O relator, ministro Gilmar Mendes, afirmou que os trechos da lei e do decreto questionados pelo banco são inconstitucionais Ele também propôs uma modulação da decisão, ou seja, determinando que os efeitos dela passem a valer daqui para a frente. Para casos passados, o prazo vai variar de acordo com a situação. Por exemplo: se já se passaram 27 anos desde o período em que o FGTS deixou de ser depositado, o empregado poderá cobrar os valores em até três anos, completando o prazo de 30 anos. Por outro lado, se o depósito deixou de ser feito há 23 anos, o prazo se encerrará daqui a cinco anos, mesmo faltando sete para alcançar os 30 anos.
— Entendo que, no caso, o princípio da segurança jurídica recomenda que seja mitigado o princípio da nulidade da lei inconstitucional, com a consequente modulação dos efeitos da presente decisão, de modo a resguardar as legítimas expectativas dos trabalhadores brasileiros, as quais se pautavam em manifestações, até então inequívocas, do tribunal competente para dar a última palavra sobre a interpretação da Constituição (STF) e da corte responsável pela uniformização da legislação trabalhista (TST) – afirmou Gilmar Mendes.
Votaram com Gilmar Mendes os ministros Luís Roberto Barroso, Luiz Fux, Dias Toffoli, Cármen Lúcia, Celso de Mello e Ricardo Lewandowski.

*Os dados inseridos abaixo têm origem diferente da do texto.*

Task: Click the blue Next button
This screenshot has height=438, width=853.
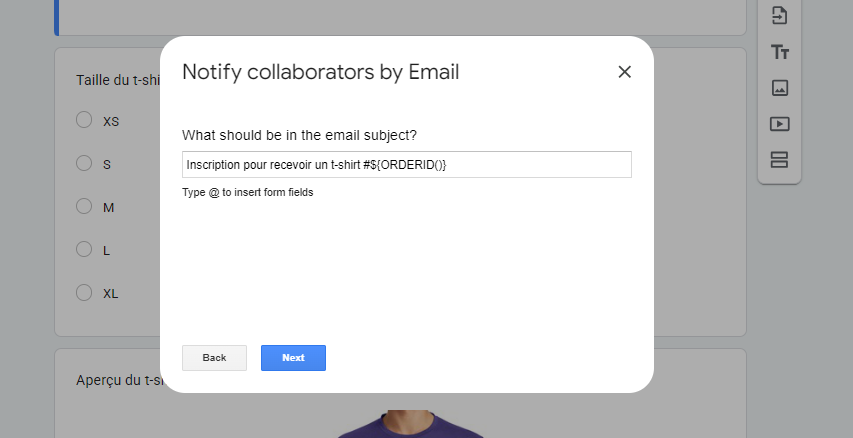Action: point(293,358)
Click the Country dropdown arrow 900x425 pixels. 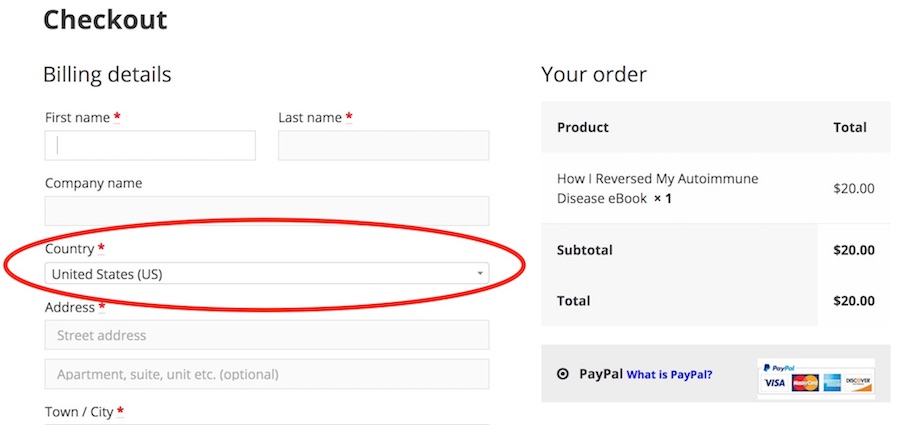click(480, 273)
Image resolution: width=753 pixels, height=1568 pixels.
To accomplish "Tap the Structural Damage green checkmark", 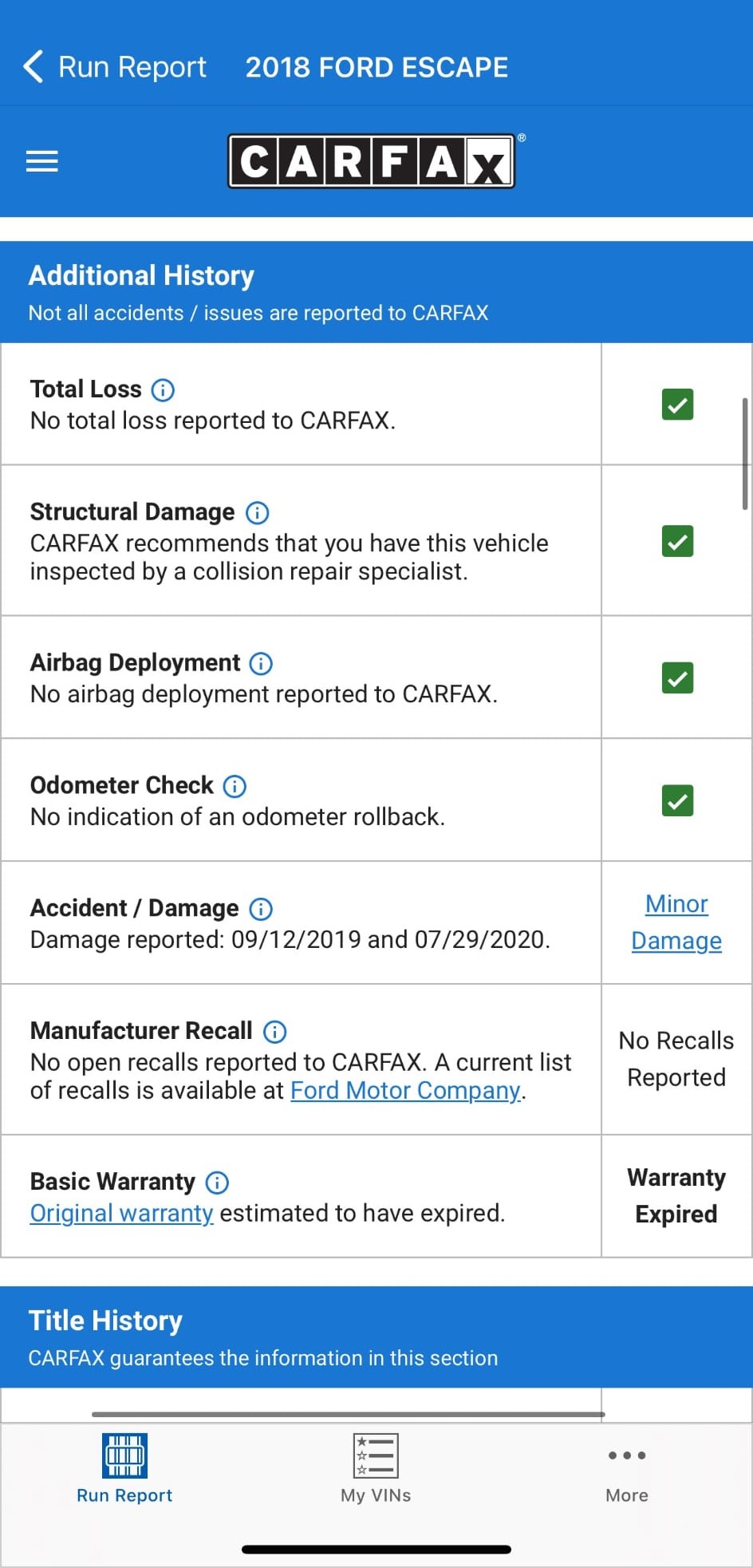I will point(677,541).
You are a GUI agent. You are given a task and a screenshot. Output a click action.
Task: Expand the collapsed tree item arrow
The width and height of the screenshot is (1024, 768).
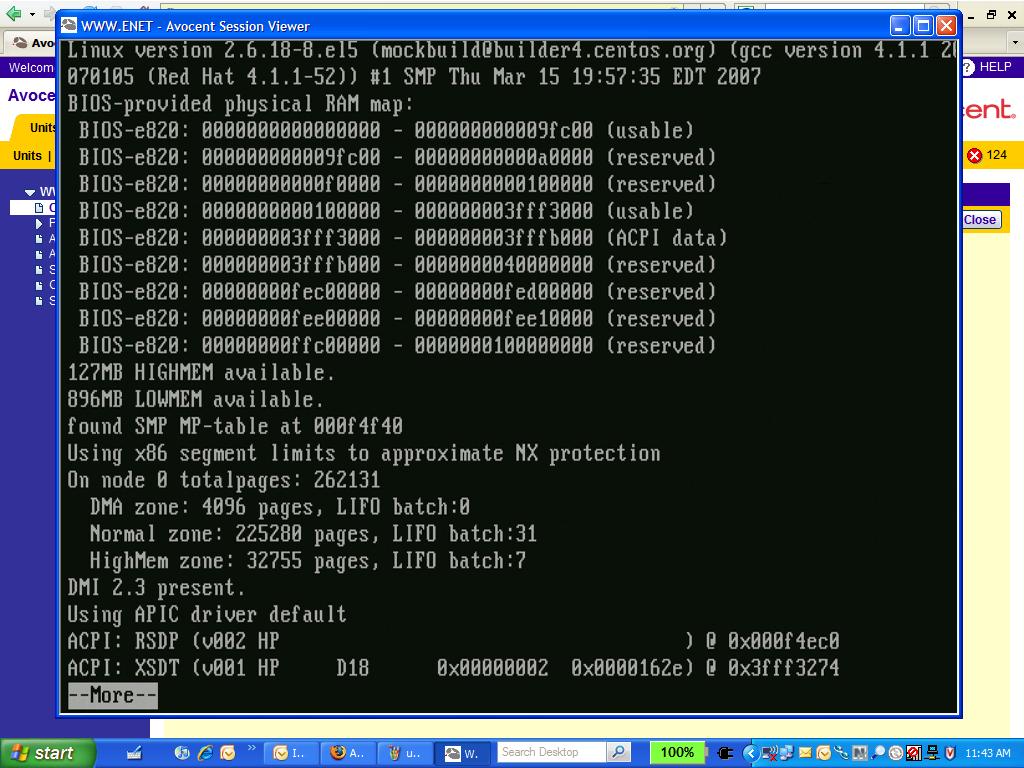coord(39,223)
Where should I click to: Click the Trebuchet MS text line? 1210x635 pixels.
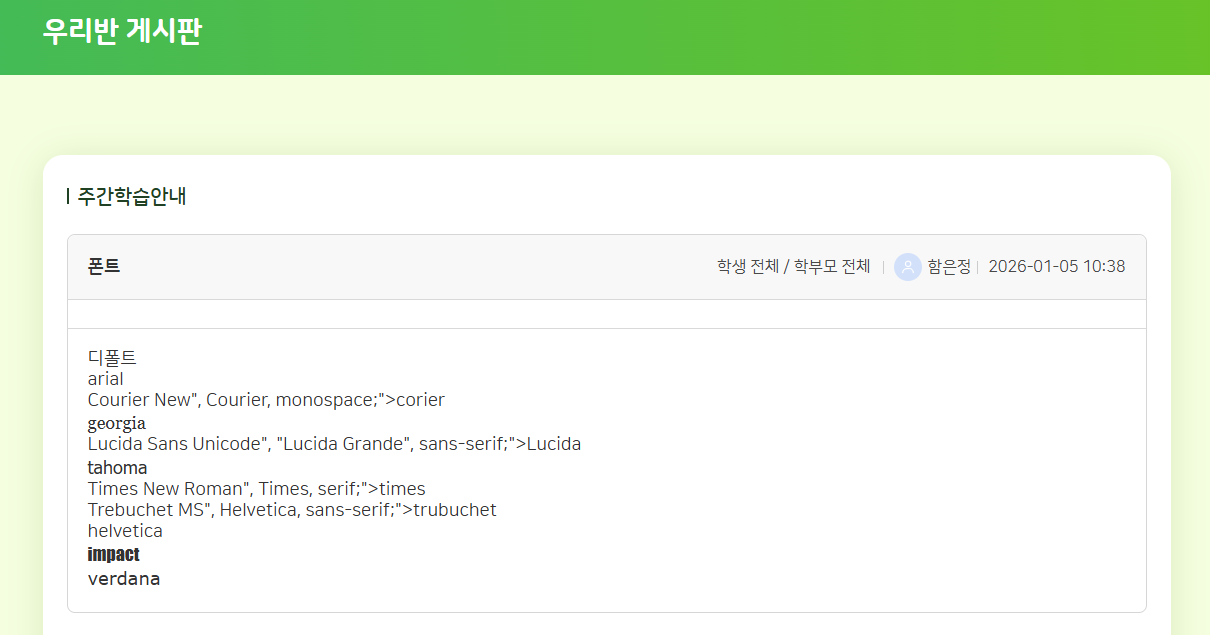(292, 510)
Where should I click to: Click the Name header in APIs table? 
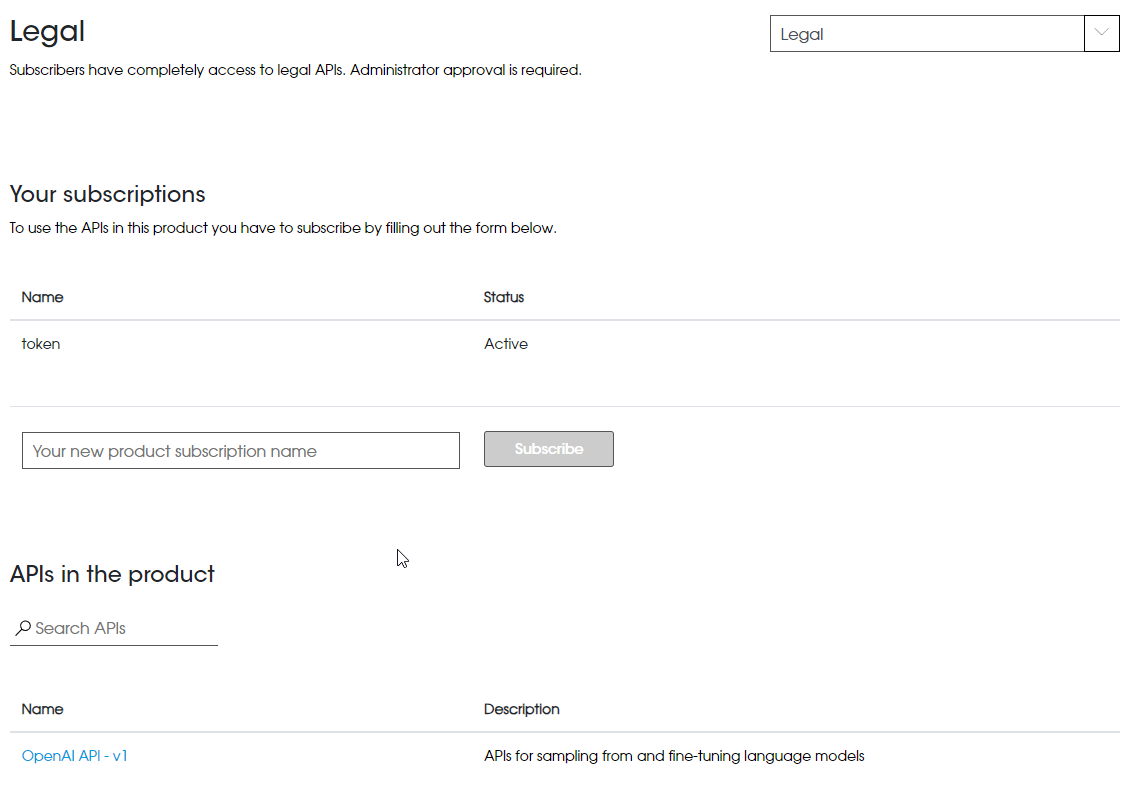tap(42, 709)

O ministro Marco Aurélio também entendeu que a prescrição deve ocorrer em cinco anos, mas se manifestou contrariamente à modulação.
— O prazo de 30 anos parece excessivo e desarrazoado, o que compromete, no meu ver, o princípio da segurança jurídica – disse Barroso, acrescentando: — Por fim, 30 anos é o prazo máximo para privação de liberdade no direito brasileiro. Nem mesmo crimes graves, com pena privativa de liberdade superior a 12 anos, têm prazo prescricional tão alargado. O maior prazo prescricional no Código Penal é de 20 anos, podendo ser aumento em um terço se o condenado for reincidente. A previsão de um prazo tão dilatado eterniza pretensões no tempo e estimula a litigiosidade, problema que já se tornou crônico no Brasil em prejuízo da necessária estabilização das relações jurídicas. Nenhuma dívida pecuniária deveria poder ser cobrada 30 anos depois de seu inadimplemento – disse Barroso.
Discordaram do relator os ministro Teori Zavascki e Rosa Weber. Teori entendeu que o FGTS não pode ser considerado como parte dos “créditos resultantes das relações de trabalho”, cuja cobrança é prevista no artigo 7º da Constituição. Segundo ele, trata-se de uma relação entre o próprio fundo e o empregador, sem envolver diretamente o empregado. Assim, não há restrição para o prazo de prescrição de 30 anos. Já Rosa Weber disse que, em razão do desequilíbrio de forças entre empregador e empregado, deve ser aplicada a norma mais favorável ao lado mais frágil.
Mesmo decidindo que o prazo de prescrição é de cinco anos, a proposta de modulação levou o STF a negar o recurso do Banco do Brasil. O único que votou favoravelmente ao recurso foi Marco Aurélio. A Justiça Trabalhista havia entendido que a instituição financeira deixou de depositar os valores correspondentes ao FGTS de sua funcionária entre 2001 e 2003.